Repeat, exactly and completely, the entries shown underneath.

----- STORED DATA -----

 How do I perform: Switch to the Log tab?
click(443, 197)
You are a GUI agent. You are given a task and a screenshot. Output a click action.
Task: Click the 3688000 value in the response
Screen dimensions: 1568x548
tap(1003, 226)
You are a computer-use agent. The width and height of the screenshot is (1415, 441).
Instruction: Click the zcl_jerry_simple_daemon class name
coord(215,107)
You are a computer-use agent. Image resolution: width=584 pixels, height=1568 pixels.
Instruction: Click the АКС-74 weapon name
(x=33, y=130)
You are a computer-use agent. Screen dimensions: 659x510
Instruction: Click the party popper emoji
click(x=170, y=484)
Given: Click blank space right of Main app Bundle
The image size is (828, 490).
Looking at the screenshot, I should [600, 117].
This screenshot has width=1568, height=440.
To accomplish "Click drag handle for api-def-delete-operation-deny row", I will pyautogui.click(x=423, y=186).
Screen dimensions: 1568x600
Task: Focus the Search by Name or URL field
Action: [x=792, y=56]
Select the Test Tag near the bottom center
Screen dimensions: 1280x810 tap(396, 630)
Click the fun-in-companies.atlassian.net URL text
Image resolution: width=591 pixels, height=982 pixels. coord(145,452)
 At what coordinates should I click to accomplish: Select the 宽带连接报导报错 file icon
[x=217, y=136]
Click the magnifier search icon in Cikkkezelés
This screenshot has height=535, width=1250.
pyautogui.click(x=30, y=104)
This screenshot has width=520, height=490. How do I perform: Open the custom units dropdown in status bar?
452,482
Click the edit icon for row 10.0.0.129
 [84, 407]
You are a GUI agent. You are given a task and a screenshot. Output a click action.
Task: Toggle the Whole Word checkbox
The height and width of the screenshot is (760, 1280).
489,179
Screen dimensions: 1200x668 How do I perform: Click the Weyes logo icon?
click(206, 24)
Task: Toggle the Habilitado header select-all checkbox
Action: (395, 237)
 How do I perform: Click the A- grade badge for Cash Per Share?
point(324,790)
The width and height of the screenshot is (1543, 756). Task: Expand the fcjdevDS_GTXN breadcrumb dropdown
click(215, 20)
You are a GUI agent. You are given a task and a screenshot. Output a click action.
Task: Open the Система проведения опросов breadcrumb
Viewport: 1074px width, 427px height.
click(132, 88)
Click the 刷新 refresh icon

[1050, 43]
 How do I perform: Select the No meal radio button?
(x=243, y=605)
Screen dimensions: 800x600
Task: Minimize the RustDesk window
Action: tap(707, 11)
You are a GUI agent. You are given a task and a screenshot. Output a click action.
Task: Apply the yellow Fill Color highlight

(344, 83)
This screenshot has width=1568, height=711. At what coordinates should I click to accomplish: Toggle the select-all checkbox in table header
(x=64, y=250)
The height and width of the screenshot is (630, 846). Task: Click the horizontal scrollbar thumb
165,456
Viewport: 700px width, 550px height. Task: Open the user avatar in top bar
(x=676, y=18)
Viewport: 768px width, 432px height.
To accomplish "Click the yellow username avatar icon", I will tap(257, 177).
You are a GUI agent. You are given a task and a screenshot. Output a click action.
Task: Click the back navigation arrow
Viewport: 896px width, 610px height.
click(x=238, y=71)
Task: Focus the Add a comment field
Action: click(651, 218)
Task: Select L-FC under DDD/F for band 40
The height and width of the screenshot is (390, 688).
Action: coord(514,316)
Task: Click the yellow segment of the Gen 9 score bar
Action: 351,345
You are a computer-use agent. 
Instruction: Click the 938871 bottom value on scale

-----

▶ _ANSWER FOR THE TASK_
 How do I perform: Switch to the Log tab?
click(443, 197)
You are a GUI agent. You are given a task and a screenshot. Output a click action.
Task: Click the 3688000 value in the response
Screen dimensions: 1568x548
tap(1003, 226)
You are a computer-use agent. The width and height of the screenshot is (1415, 441).
Instruction: Click the zcl_jerry_simple_daemon class name
coord(215,107)
You are a computer-use agent. Image resolution: width=584 pixels, height=1568 pixels.
Instruction: Click the АКС-74 weapon name
(x=33, y=130)
You are a computer-use agent. Screen dimensions: 659x510
Instruction: Click the party popper emoji
click(x=170, y=484)
Given: Click blank space right of Main app Bundle
The image size is (828, 490).
Looking at the screenshot, I should [600, 117].
This screenshot has width=1568, height=440.
To accomplish "Click drag handle for api-def-delete-operation-deny row", I will pyautogui.click(x=423, y=186).
Screen dimensions: 1568x600
Task: Focus the Search by Name or URL field
Action: [x=792, y=56]
Select the Test Tag near the bottom center
Screen dimensions: 1280x810 tap(396, 630)
Click the fun-in-companies.atlassian.net URL text
Image resolution: width=591 pixels, height=982 pixels. coord(145,452)
 At what coordinates should I click to accomplish: Select the 宽带连接报导报错 file icon
[x=217, y=136]
Click the magnifier search icon in Cikkkezelés
This screenshot has height=535, width=1250.
pyautogui.click(x=30, y=104)
This screenshot has width=520, height=490. How do I perform: Open the custom units dropdown in status bar?
452,482
Click the edit icon for row 10.0.0.129
 [84, 407]
You are a GUI agent. You are given a task and a screenshot. Output a click action.
Task: Toggle the Whole Word checkbox
The height and width of the screenshot is (760, 1280).
489,179
Screen dimensions: 1200x668 How do I perform: Click the Weyes logo icon?
click(206, 24)
Task: Toggle the Habilitado header select-all checkbox
Action: (395, 237)
 How do I perform: Click the A- grade badge for Cash Per Share?
point(324,790)
The width and height of the screenshot is (1543, 756). Task: Expand the fcjdevDS_GTXN breadcrumb dropdown
click(215, 20)
You are a GUI agent. You are given a task and a screenshot. Output a click action.
Task: Open the Система проведения опросов breadcrumb
Viewport: 1074px width, 427px height.
click(132, 88)
Click the 刷新 refresh icon

[1050, 43]
 How do I perform: Select the No meal radio button?
(x=243, y=605)
Screen dimensions: 800x600
Task: Minimize the RustDesk window
Action: tap(707, 11)
You are a GUI agent. You are given a task and a screenshot. Output a click action.
Task: Apply the yellow Fill Color highlight

(344, 83)
This screenshot has width=1568, height=711. At what coordinates should I click to accomplish: Toggle the select-all checkbox in table header
(x=64, y=250)
The height and width of the screenshot is (630, 846). Task: Click the horizontal scrollbar thumb
165,456
Viewport: 700px width, 550px height. Task: Open the user avatar in top bar
(x=676, y=18)
Viewport: 768px width, 432px height.
To accomplish "Click the yellow username avatar icon", I will tap(257, 177).
You are a GUI agent. You are given a task and a screenshot. Output a click action.
Task: Click the back navigation arrow
Viewport: 896px width, 610px height.
click(x=238, y=71)
Task: Focus the Add a comment field
Action: click(651, 218)
Task: Select L-FC under DDD/F for band 40
The height and width of the screenshot is (390, 688).
Action: coord(514,316)
Task: Click the yellow segment of the Gen 9 score bar
Action: 351,345
You are a computer-use agent. 
Instruction: Click the 938871 bottom value on scale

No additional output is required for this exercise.